基本例題60 音源と観測者が動く場合のドップラー効果

設問(1) 追い越す前の振動数

直感的理解
パトカーが後方から近づくとき、音源→観測者の向きを正とします。パトカーの速さ $u$ が音源速度 $v_\text{S} = u$、自転車の速さ $v$ が観測者速度 $v_0 = v$(ともに同じ向き)です。音源が追い越す前は音が後方に伝わるので、音源→観測者の向きは自転車の進行方向と同じです。

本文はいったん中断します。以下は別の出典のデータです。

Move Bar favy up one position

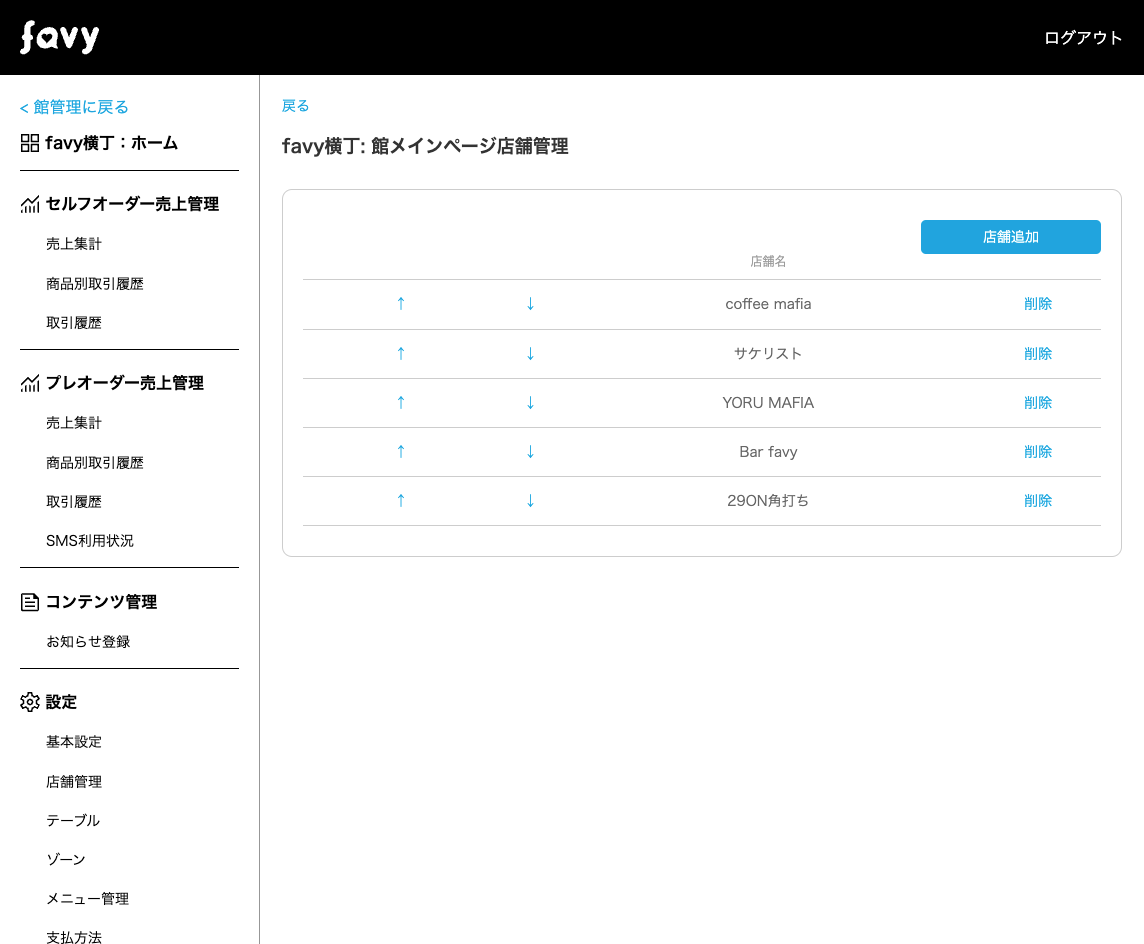click(401, 451)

設定:パトカーの速さ $u$、自転車の速さ $v$、音の速さ $V$。追い越す前は同じ向きに進行。

追い越す前:パトカーがOの後方から近づきます。音源→観測者の向きを正とすると、パトカーもOも同じ向き(正の向き)に動きます。

ドップラー効果の一般公式 $f' = \dfrac{V - v_o}{V - v_s} f$ に代入:

$$f' = \frac{V - v}{V - u} f \text{ [Hz]}$$

$u > v$(パトカーのほうが速い)なので $V - v > V - u$、したがって $f' > f$(高く聞こえる)。

答え:
$$f' = \frac{V - v}{V - u} f \text{ [Hz]}$$
Point

音源と観測者が同じ向きに動くとき:$f' = \dfrac{V - v_0}{V - v_\text{S}} f$。$v_\text{S}$, $v_0$ は音の伝わる向き(音源→観測者)を正。

設問(2) 追い越した後の振動数

直感的理解
追い越した後はパトカーが前方にいて遠ざかります。音の伝わる向きが反転するので、$v_\text{S}$ と $v_0$ の符号が変わります。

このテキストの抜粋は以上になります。